In line with these findings, the cytotoxic effect of IL-18 in viral infection was demonstrated in an 11-year- old patient who suffered from severe fulminant Hepatitis A virus (HAV). Over activation of IL-18 occurred due to loss of function mutation of IL-18 binding protein (IL-18BP) which buffers the effects of IL-18. IL-18 over activity leads to over activation of cytotoxic and Natural Killer cell (NK) leading to uncontrolled hepatocyte necrosis and liver failure (Belkaya et al., 2019). Recombinant IL-18BP was used as a treatment option for hereditary disorder of inflammasome activation and for Still’s disease treatment (Autoimmune disease) (Gabay et al., 2018) (Phase 3, ClinicalTrials.gov identifier: NCT03113760). Additionally, 3 small molecules were identified in silico as inhibitors of IL-18 (Krumm et al., 2017). We searched for IL-18 inhibition as a possible treatment option for severe COVID-19 using the keywords “COVID-19” and “IL-18” in clinicaltrials.gov and found no registered clinical trials. Accordingly, we think that IL-18 inhibition can provide a therapeutic option in patients with severe COVID-19 disease.

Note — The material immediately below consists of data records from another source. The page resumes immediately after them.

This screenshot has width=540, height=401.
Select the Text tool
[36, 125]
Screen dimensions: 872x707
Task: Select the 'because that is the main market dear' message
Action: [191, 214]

MDA5 gene encodes a protein responsible for sensing dsRNA(byproduct of viral replication) which activates interferon response. Several studies reported increased respiratory tract infections by several viruses caused by mutations in this gene (Asgari et al., 2017; Lamborn et al., 2017). Cornavirus is able to evade the MDA5 sensor using endoribonuclease designated EndoU which is highly conserved in different corona viruses (Hackbart et al., 2020; Deng and Baker, 2018). We suggest that Inhibition of EndoU in SARS-CoV-2 might represent a potential therapeutic target in COVID-19 patients.

3.2. Effect and site of genetic mutations

Mutations were identified in exons and introns of different genes as missense, nonsense, or frameshift mutations. The effect of mutations was mainly due to loss of function as illustrated in Table 1, while a single case of gain of function mutation was reported in NLRP1 gene (Drutman et al., 2019).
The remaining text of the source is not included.